『今日はね日本では十五夜って言うの』

そう言って、なまえは俺の部屋から飛び出した。任務でやらかしてスクアーロに怒鳴られてへこんでるとこ慰めてやってたのに勝手なやつ。王子がサボテンにしてやりてーし。

足音が聞こえる先に俺も向かう。ずいぶん張り切ってるようで、なまえは庭のはずれまで出てきていた。 その時見えたなまえの大きな瞳に月が映る。

『綺麗でしょう?』

そう言って笑った。へこんでたなまえはどこかにいなくなってしまったかのように笑っていた。

「月見て何すんだよ」

俺がそう尋ねると、なまえはんー、と唸って答えた。

『お団子食べたりするの』

幸い日本食が好きな俺は団子が何なのか知っていたので、へー、と返した。 ただ月を眺めているだけなのに幸せそうななまえ。

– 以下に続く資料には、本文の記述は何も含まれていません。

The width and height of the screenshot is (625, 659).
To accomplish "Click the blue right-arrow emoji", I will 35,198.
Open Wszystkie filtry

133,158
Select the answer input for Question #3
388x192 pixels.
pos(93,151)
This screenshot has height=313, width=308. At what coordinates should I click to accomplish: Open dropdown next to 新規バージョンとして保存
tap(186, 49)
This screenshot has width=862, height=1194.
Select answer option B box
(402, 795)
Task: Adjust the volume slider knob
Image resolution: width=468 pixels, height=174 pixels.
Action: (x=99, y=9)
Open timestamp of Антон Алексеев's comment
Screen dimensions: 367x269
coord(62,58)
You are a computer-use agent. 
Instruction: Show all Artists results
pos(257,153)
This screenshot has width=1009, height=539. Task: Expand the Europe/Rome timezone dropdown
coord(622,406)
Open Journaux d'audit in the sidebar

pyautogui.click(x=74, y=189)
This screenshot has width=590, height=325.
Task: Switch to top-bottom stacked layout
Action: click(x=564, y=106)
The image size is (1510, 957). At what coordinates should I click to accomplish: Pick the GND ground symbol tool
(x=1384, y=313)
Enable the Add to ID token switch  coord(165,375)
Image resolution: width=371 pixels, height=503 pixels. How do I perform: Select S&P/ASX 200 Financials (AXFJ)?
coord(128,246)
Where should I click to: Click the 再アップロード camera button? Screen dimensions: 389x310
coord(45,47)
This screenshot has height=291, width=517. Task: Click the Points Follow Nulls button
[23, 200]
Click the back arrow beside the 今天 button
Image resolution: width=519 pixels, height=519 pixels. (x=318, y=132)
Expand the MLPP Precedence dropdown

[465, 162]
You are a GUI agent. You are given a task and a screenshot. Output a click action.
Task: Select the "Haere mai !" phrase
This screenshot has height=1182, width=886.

もう意味わかんねーし。

『昔の日本の文豪はね、I love you.を月が綺麗ですねって訳したんだって』

「バカじゃねーのソイツ」

『そういうことじゃないよ』

笑いながら言うなまえを腕の中へ引き寄せる。

『もしベルなら、I love you.を自分の好きな言葉で言い表せって言われたら何て言うの?』

そんなことを聞くなまえ。俺の目を知る数少ない人の一人であるなまえと目が合った。

思いは通じあってるけど、お前の目に誰かが映るのも、スクアーロに怒鳴られてへこんでるのも。納得いかねー俺だぜ?こんなこと言ったらなまえは俺を何て思うだろう。

「内緒」

『えー!教えてよー!』

頬を膨らませて怒るなまえ。その頬を摘まんで、俺はししし、と笑う。

「嫌だっつーの」

俺はそのままなまえのうるさい口を塞いでほんの小さな聞こえるかわからないほどの声で言った。

傷つけてもいいですか

俺だけがお前の目に映るのが。
俺だけしか考えられなくなるのが。
無理だと言うのなら、せめてそれだけは俺だけで。